Grating Interferometry

The search for gravitational waves has led to a new class of extremely sensitive laser interferometers. The first generation of large-scale laser-interferometric gravitational wave detectors [1, 2, 3, 4] is now in operation with the aim of accomplishing the first direct detection of gravitational waves. Simultaneously, new interferometer concepts are evaluated for future detectors.

Traditionally, partly transmissive mirrors are used in interferometers to split and combine coherent optical light fields. For high precision laser interferometers, such as for gravitational wave detection, non-transmissive reflection gratings (see figure above) offer a useful alternative way of splitting and combining light beams. The resulting all-reflective interferometers are beneficial because, firstly, they lower all thermal issues that are associated with absorbed laser power in optical substrates and, secondly, they may allow for opaque materials with favourable mechanical and thermal properties. With these two qualities all-reflective interferometer concepts have, in principle, great potential to become key technologies for enhancing the sensitivity of future generations of laser interferometric-gravitational wave detectors. However, in comparison to a standard reflective component (mirror or beam splitter) the diffractive nature of the gratings causes an additional coupling of geometry changes into alignment and phase noise.

Our group studies the proposed grating topologies and their use in third generation interferometers such as the Einstein Telescope [5], [6]. We focus our research on the alignment noise performance of these grating topologies. This is essential to determine which standard reflective component in a gravitational wave detector can be replaced with a non-transmissive grating optics.

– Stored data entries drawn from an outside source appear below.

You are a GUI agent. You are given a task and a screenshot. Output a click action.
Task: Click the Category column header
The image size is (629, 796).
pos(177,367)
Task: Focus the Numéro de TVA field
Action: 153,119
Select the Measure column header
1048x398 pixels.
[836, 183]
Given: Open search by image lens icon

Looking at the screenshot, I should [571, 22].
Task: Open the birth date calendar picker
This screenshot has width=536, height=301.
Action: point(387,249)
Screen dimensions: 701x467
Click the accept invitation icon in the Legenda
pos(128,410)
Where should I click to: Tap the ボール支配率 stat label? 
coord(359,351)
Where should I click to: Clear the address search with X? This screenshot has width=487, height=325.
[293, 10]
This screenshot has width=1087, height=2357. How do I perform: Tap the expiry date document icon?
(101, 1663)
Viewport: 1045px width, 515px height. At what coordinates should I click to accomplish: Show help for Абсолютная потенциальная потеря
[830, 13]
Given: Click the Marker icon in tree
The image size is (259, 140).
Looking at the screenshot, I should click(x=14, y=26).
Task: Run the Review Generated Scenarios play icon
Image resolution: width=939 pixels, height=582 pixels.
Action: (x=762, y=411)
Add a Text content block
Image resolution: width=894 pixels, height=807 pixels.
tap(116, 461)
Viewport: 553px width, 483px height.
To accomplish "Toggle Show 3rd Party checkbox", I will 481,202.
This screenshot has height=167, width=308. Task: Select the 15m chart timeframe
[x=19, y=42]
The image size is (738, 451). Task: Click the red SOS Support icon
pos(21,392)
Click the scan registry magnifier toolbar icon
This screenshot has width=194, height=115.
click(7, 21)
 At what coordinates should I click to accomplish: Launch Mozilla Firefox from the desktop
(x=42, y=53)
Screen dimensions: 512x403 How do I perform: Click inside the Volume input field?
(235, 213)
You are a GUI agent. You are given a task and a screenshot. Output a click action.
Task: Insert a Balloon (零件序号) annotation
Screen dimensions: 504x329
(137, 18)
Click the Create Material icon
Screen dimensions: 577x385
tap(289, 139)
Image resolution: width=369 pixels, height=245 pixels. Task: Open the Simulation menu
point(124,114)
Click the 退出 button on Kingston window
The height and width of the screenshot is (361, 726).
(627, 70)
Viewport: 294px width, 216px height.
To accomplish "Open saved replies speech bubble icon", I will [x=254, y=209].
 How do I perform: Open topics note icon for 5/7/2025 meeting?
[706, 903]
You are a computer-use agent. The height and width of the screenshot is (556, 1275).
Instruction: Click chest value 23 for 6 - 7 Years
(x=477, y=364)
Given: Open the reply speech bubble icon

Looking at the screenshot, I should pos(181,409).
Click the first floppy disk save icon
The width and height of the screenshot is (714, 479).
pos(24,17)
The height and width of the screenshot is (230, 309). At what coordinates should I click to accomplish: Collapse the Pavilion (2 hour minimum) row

The following figure shows a sketch of a Michelson and a linear Fabry-Perot interferometer with transmissive optical elements and possible all-reflective realizations of these devices based on diffraction gratings. Note that the Fabry-Perot interferometer can either be realised with a grating in first-order (resulting in two ports) or second-order Littrow mount (three ports).

The next steps in our grating studies are:

• Publish our latest results of a theoretical analysis of grating alignment noise couplings
• Setup a grating cavity and analyse the coupling of tilt and movement of the grating into the phase of the reflected light
• Help with the setup of a large grating interferometer in the Glasgow gravitational wave prototype in collaboration with the Glasgow University
• design a new grating interferometer topology which reduces the alignment noise effects

References:

• [1]S. Hild and the LIGO Scientific Collaboration. The status of GEO 600. Classical and Quantum Gravity, 23:643, October 2006.
• [2]F. Acernese and the VIRGO Collaboration. The Virgo status. Classical and Quantum Gravity, 23:635, October 2006.
• [3]D. Sigg. Commissioning of LIGO detectors. Classical and Quantum Gravity, 21:409, March 2004.
• [4]R. Takahashi and the TAMA Collaboration. Status of TAMA300. Classical and Quantum Gravity, 21:403, March 2004.
• [5]Lueck H et al 2007 Plans for E.T. (Einstein Telescope), presentation at the AMALDI 7 conference.
• [6]Design study proposal: Einstein gravitational wave Telescope, submitted to European Union. INFRA-2007-2.1-01 Design studies for research infrastructures in all S&T fields.